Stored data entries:

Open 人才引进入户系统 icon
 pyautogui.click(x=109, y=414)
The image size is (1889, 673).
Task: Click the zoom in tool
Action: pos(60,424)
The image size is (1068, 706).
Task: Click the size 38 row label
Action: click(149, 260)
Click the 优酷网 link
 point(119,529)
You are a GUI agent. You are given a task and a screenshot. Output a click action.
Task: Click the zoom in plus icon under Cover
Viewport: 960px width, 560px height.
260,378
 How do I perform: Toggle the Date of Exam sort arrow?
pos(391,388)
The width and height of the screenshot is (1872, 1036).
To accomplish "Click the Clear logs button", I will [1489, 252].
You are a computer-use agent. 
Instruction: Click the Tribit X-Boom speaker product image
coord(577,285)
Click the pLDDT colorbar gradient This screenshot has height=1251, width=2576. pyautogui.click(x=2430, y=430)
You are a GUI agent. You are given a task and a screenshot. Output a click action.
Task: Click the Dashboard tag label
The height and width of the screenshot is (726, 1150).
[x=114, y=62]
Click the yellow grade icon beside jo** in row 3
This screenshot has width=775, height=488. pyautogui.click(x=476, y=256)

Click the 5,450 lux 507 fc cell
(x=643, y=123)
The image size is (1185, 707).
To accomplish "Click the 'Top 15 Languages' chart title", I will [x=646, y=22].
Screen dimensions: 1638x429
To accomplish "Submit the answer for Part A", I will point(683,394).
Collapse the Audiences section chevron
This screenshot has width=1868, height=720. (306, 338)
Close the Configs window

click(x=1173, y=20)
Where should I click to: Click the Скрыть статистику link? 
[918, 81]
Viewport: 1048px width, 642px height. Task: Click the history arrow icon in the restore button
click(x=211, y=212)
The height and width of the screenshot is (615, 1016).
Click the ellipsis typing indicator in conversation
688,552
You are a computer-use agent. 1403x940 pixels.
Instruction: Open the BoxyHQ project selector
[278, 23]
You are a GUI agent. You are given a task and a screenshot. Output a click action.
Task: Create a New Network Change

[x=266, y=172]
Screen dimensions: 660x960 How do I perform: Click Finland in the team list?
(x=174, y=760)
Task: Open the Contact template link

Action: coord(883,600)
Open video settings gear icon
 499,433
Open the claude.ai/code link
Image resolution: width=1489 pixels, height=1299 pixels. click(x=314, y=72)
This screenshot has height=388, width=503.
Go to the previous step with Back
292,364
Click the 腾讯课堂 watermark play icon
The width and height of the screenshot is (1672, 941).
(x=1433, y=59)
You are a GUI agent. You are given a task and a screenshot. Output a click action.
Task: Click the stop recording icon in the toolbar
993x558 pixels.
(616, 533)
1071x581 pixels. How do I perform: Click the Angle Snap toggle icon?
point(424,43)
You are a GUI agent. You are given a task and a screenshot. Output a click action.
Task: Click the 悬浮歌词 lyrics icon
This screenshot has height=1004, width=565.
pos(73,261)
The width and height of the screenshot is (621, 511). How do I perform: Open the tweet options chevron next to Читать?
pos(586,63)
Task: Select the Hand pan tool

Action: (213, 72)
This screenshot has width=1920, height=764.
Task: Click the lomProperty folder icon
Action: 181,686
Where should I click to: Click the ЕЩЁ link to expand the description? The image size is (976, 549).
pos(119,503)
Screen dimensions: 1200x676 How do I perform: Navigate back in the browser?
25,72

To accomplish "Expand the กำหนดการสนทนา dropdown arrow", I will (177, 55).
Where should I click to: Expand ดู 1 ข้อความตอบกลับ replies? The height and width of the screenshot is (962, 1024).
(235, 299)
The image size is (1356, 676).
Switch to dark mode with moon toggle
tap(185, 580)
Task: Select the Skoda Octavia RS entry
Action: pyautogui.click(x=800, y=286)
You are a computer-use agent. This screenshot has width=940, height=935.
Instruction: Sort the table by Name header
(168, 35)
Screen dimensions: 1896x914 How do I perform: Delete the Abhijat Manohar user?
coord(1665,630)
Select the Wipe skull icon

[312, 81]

Description of the task – Each line of the data that holds "will" should be copied.

Response area –
To accomplish "Click the Clear logs button", I will [1489, 252].
To accomplish "Click the 'Top 15 Languages' chart title", I will [x=646, y=22].
To accomplish "Submit the answer for Part A", I will point(683,394).
To accomplish "Expand the กำหนดการสนทนา dropdown arrow", I will (177, 55).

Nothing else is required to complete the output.